This year we held our first ever Residents’ Festival which ran for a week between 13-17 September 2021.

Victor da Cunha speaking at Conference


The main purpose of festival, which included our two-day conference, was to provide Curo residents with a wide range of ways to talk to us and hear from us  – both in person and digitally. Thanks to everyone who took part!

The theme of the conference was the Charter for Social Housing Residents which sets out seven things every social housing resident should expect from their landlord.

Teams from across Curo took to the stage and bought the Charter to life through seven sessions and discussions focussing on each of these expectations, which are:

  • #1: To be safe in your home
  • #2: To know how your landlord is performing
  • #3: To have your complaints dealt with promptly and fairly
  • #4: To be treated with respect, backed by a strong consumer regulator for tenants
  • #5: To have your voice heard by your landlord
  • #6: To have a good quality home and neighbourhood to live in
  • #7: To be supported to take your first step to ownership

Watch again: You can watch any of these conference sessions on our website here.


Paul Harris talks to residents at conference.

Each discussion gave the audience in the room and those taking part digitally the chance to hear about improvements we’ve made, how teams are listening to and learning from customers, and ask questions and get answers.

Across the festival week we ran 12 events and activities for Curo customers including five community workshops, four resident engagement sessions including events for leaseholders and about complaints and our estates, plus a Facebook Live Q&A at the end of the week.

Our conference featured many of the ingredients that residents have told us they find useful:

  • Hearing directly from those running the organisation: Chair of the Curo Board Liz Potter, Chief Executive Victor da Cunha and Executive Director of Customer Experience Paul Harris talked about the challenges facing Curo, how we’ve performed over the year and what the future holds.
  • Time for questions and answers: teams from across Curo answered questions from the audience and residents watching at home.
  • Celebrating amazing Curo residents: We announced the winners of the 2021 Curo in Bloom competition and the 2021 Curo Community Awards. To see the full list of winners, click here.

The festival week was made even more special as this was the first time we’d been able to welcome customers in to our offices at The Maltings in Bath for 18 months. More than 60 customers joined in person across the two conference events, with over 70 customers coming to our community workshops and digital session.

Adding those residents who took part in the festival digitally, we estimate that we reached more than 1,400 customers this year and we hope this will grow as more of you choose to watch the event on our YouTube and Facebook channels.

Don’t forget - if you missed out on watching the Residents’ Conference live you can check out all the video content here.


What did customers say?

“The event certainly did a lot for me. I feel a lot more positive towards Curo now than I did before.”

“…it was our first event and we were very impressed with all that went on throughout the day, from getting our car parked to being shown to our seats and the food and snacks provided were very good, and all the staff were so friendly. It was also very informative into the workings of Curo.”

“Feedback from the event would be great.”

* [Provided data]
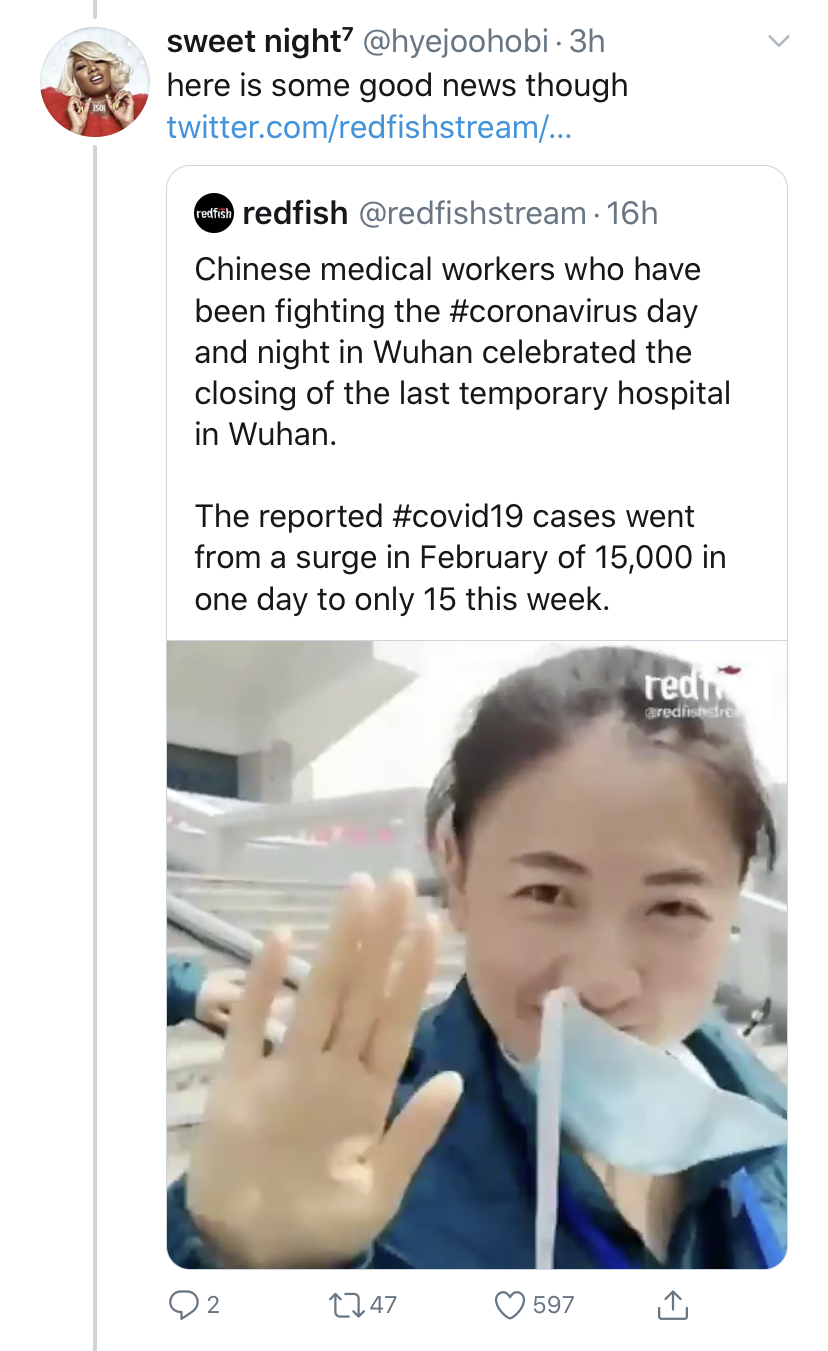Screen dimensions: 828x1351
Task: View the 597 likes count
Action: (x=553, y=1304)
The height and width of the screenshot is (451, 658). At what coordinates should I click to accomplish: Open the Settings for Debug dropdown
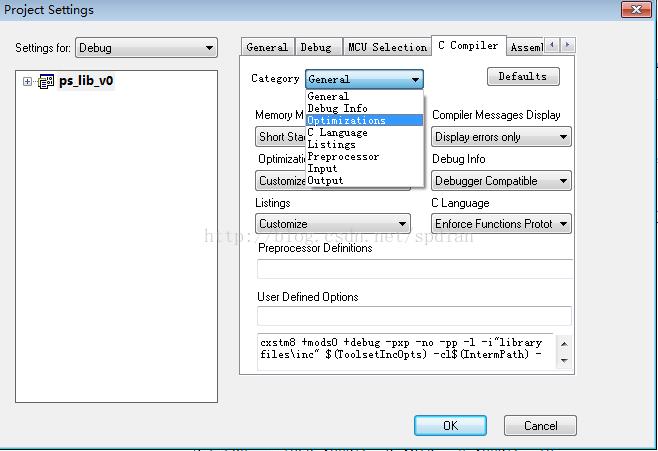146,48
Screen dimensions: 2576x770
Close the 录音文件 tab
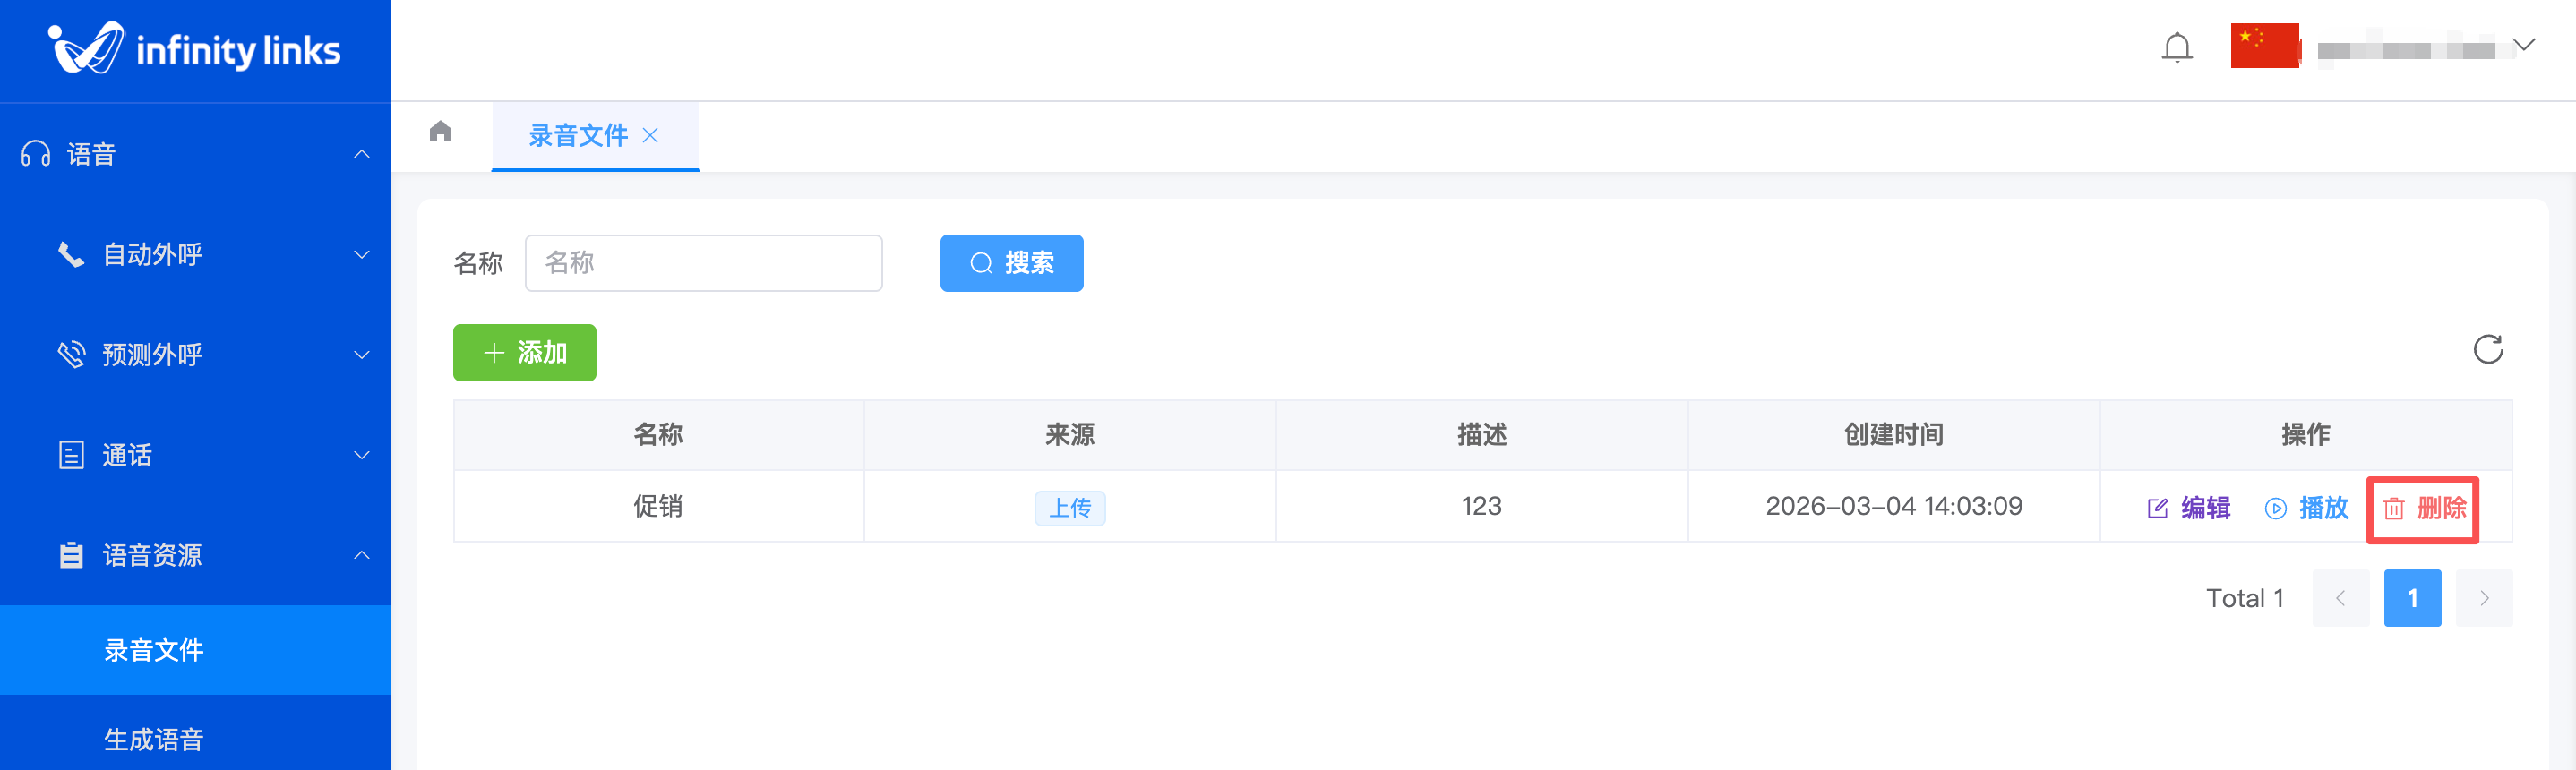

* [Assignment]
Answer these questions using the Residents' Festival text.
1. What was the theme of the conference?
2. How many events and activities were run for Curo customers across the festival week?
3. At which offices were customers welcomed in person?

* [Task result]
1. The Charter for Social Housing Residents.
2. 12.
3. The Maltings in Bath.